REQUIRED TASK:
Rewrite the lines below, putting "Command" wherever "Instruction" appears and leaving all other text the same.

Pointing records for text and elements:
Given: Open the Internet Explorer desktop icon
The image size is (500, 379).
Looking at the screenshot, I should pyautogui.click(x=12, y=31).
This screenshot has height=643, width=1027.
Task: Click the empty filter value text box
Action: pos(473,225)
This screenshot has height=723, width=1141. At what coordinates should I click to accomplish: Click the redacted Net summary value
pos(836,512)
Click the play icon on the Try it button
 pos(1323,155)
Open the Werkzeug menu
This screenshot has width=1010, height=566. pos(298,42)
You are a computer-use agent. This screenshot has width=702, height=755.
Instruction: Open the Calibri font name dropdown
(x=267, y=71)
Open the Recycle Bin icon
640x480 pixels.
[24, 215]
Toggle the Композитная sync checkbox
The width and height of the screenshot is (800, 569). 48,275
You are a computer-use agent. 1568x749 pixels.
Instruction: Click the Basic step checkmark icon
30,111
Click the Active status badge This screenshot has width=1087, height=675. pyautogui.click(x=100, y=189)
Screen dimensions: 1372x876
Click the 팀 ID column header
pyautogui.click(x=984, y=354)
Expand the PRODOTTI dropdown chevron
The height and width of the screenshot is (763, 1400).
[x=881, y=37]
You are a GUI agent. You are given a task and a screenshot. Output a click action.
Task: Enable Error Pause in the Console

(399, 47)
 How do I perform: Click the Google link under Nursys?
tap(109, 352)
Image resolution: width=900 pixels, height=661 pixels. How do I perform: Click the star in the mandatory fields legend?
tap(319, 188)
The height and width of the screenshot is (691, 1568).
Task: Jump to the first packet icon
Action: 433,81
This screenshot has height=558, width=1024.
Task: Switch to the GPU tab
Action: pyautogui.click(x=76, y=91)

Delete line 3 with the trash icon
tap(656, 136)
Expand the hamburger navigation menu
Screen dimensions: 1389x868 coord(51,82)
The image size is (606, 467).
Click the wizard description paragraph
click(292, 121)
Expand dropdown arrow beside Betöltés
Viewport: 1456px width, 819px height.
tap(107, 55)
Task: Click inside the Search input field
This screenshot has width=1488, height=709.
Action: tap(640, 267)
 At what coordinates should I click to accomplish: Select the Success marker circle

EXERCISE RESPONSE:
Given: Open the Internet Explorer desktop icon
The image size is (500, 379).
Looking at the screenshot, I should pyautogui.click(x=12, y=31).
This screenshot has height=643, width=1027.
Task: Click the empty filter value text box
Action: pos(473,225)
This screenshot has height=723, width=1141. At what coordinates should I click to accomplish: Click the redacted Net summary value
pos(836,512)
Click the play icon on the Try it button
 pos(1323,155)
Open the Werkzeug menu
This screenshot has width=1010, height=566. pos(298,42)
You are a computer-use agent. This screenshot has width=702, height=755.
Command: Open the Calibri font name dropdown
(x=267, y=71)
Open the Recycle Bin icon
640x480 pixels.
[24, 215]
Toggle the Композитная sync checkbox
The width and height of the screenshot is (800, 569). 48,275
You are a computer-use agent. 1568x749 pixels.
Command: Click the Basic step checkmark icon
30,111
Click the Active status badge This screenshot has width=1087, height=675. pyautogui.click(x=100, y=189)
Screen dimensions: 1372x876
Click the 팀 ID column header
pyautogui.click(x=984, y=354)
Expand the PRODOTTI dropdown chevron
The height and width of the screenshot is (763, 1400).
[x=881, y=37]
You are a GUI agent. You are given a task and a screenshot. Output a click action.
Task: Enable Error Pause in the Console

(399, 47)
 How do I perform: Click the Google link under Nursys?
tap(109, 352)
Image resolution: width=900 pixels, height=661 pixels. How do I perform: Click the star in the mandatory fields legend?
tap(319, 188)
The height and width of the screenshot is (691, 1568).
Task: Jump to the first packet icon
Action: 433,81
This screenshot has height=558, width=1024.
Task: Switch to the GPU tab
Action: pyautogui.click(x=76, y=91)

Delete line 3 with the trash icon
tap(656, 136)
Expand the hamburger navigation menu
Screen dimensions: 1389x868 coord(51,82)
The image size is (606, 467).
Click the wizard description paragraph
click(292, 121)
Expand dropdown arrow beside Betöltés
Viewport: 1456px width, 819px height.
tap(107, 55)
Task: Click inside the Search input field
This screenshot has width=1488, height=709.
Action: tap(640, 267)
 At what coordinates should I click to accomplish: Select the Success marker circle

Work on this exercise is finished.